>> Begin Extracted material

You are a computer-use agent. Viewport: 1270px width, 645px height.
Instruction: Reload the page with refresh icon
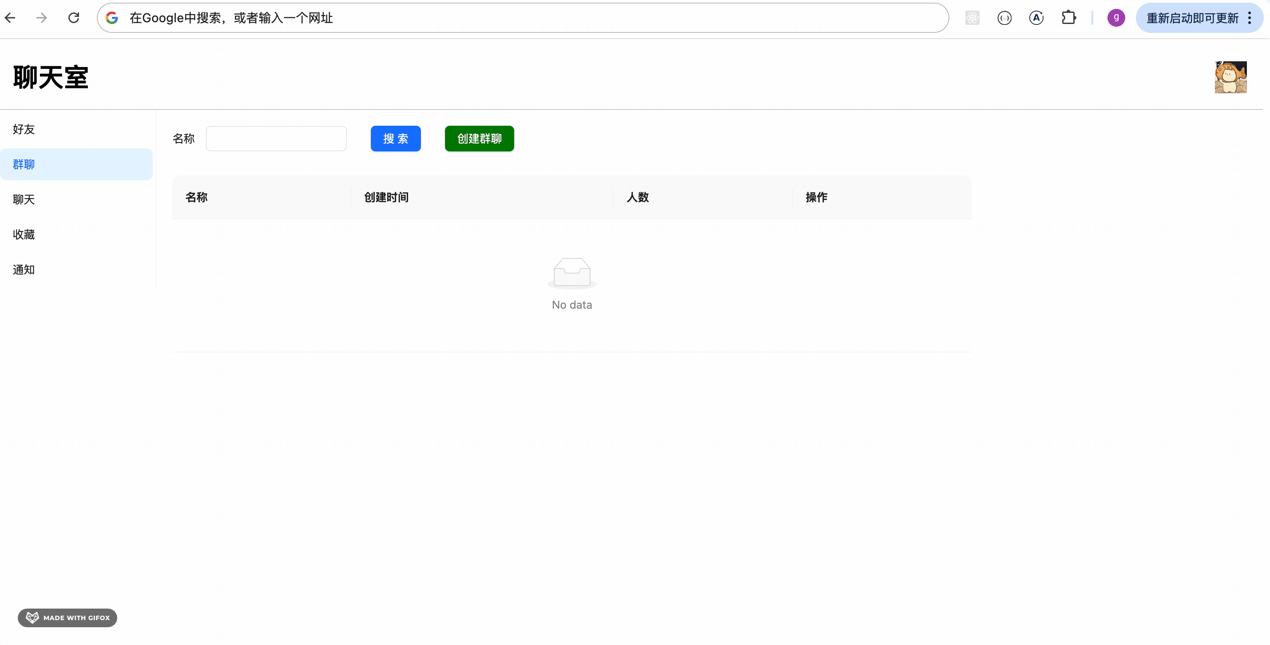tap(74, 18)

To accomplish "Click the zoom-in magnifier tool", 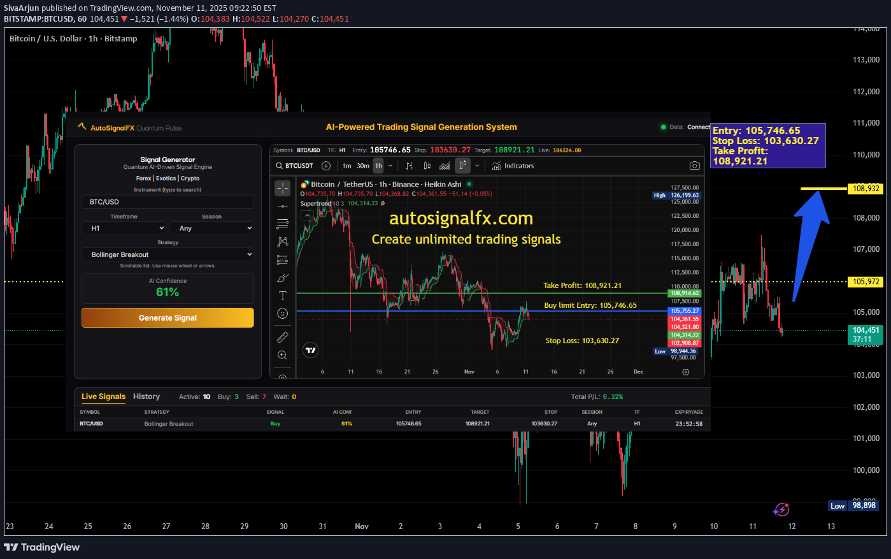I will coord(283,355).
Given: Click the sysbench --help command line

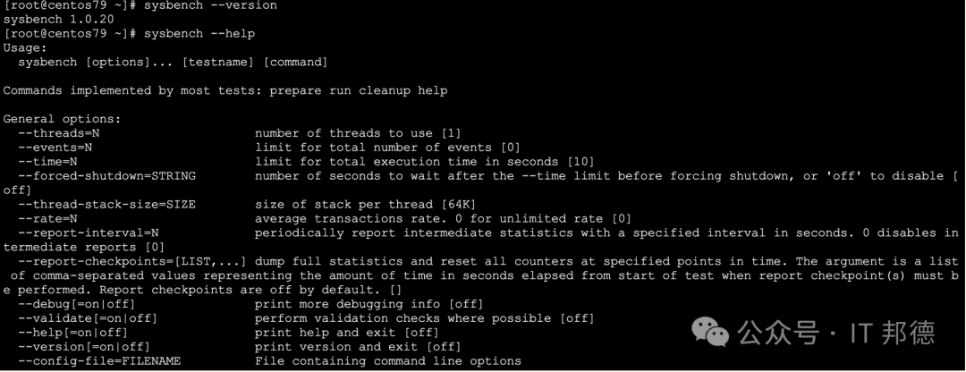Looking at the screenshot, I should pos(199,33).
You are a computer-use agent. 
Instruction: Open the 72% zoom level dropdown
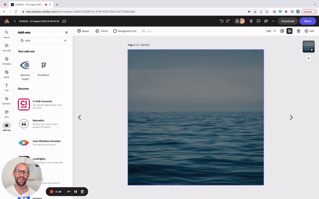(270, 31)
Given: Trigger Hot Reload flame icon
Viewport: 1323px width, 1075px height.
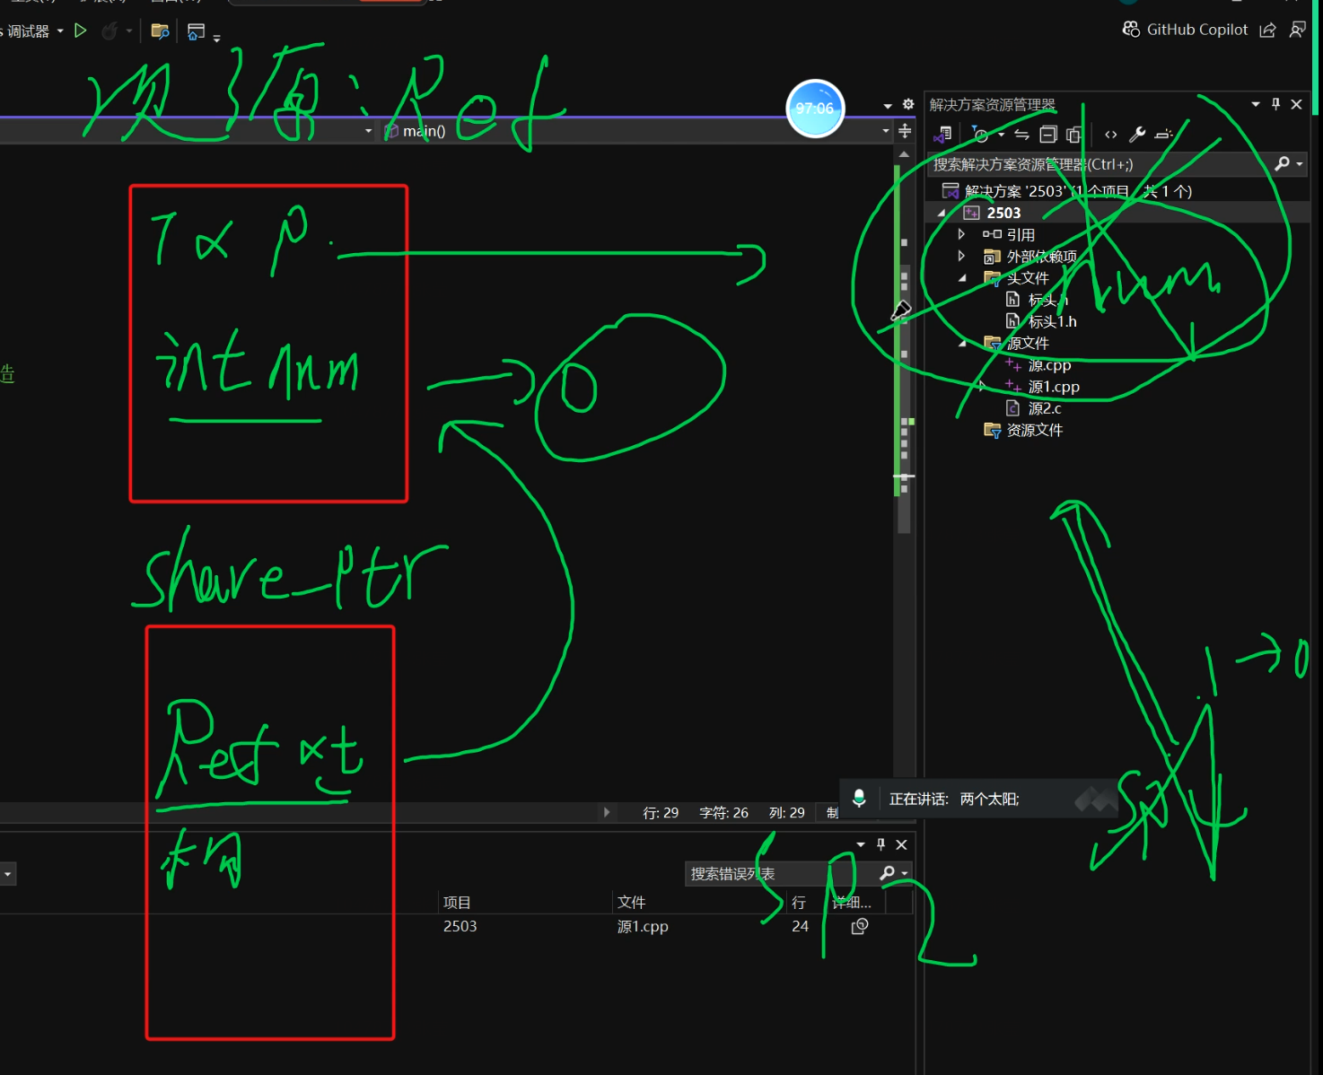Looking at the screenshot, I should click(x=111, y=31).
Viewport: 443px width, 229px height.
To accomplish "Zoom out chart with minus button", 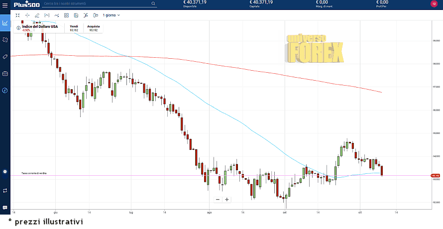I will (x=218, y=199).
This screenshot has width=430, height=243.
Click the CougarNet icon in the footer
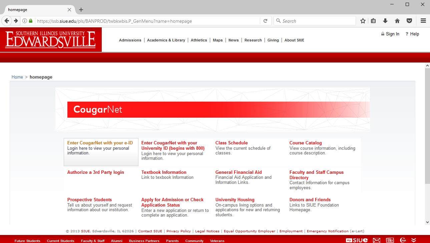pos(403,240)
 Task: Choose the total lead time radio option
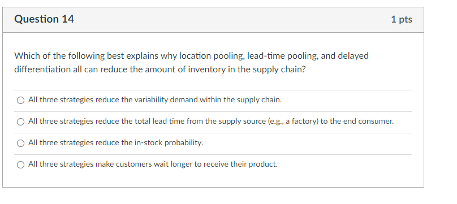pos(20,122)
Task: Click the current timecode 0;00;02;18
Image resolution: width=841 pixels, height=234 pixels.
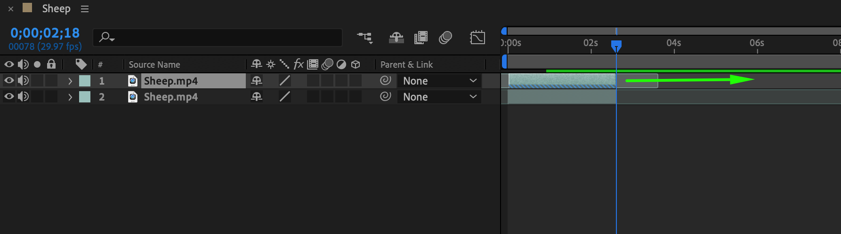Action: click(x=45, y=33)
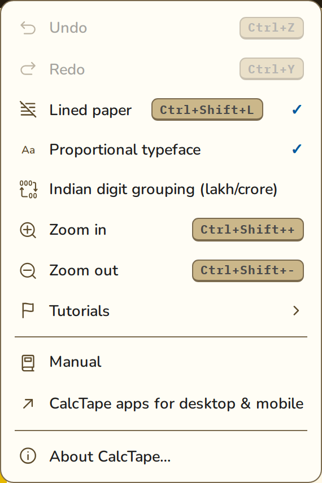Click the external link arrow icon
Viewport: 322px width, 483px height.
click(28, 403)
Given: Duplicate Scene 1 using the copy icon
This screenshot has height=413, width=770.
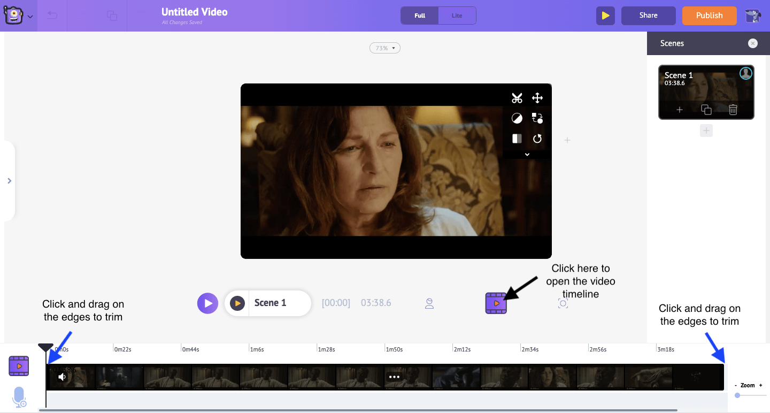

>> End Extracted material

Written instruction:
Format the part of the data that opens with the line containing "Given: Click the sysbench --help command line" and closes with the line containing "Looking at the screenshot, I should click(x=111, y=31)." as a JSON list of strings, one string per line, skipping blank lines. Leave the pictures out of the answer.

Task response:
[
  "Given: Click the sysbench --help command line",
  "Looking at the screenshot, I should pos(199,33).",
  "You are a computer-use agent. ",
  "Instruction: Open the 72% zoom level dropdown",
  "(270, 31)",
  "Given: Trigger Hot Reload flame icon",
  "Viewport: 1323px width, 1075px height.",
  "Looking at the screenshot, I should click(x=111, y=31)."
]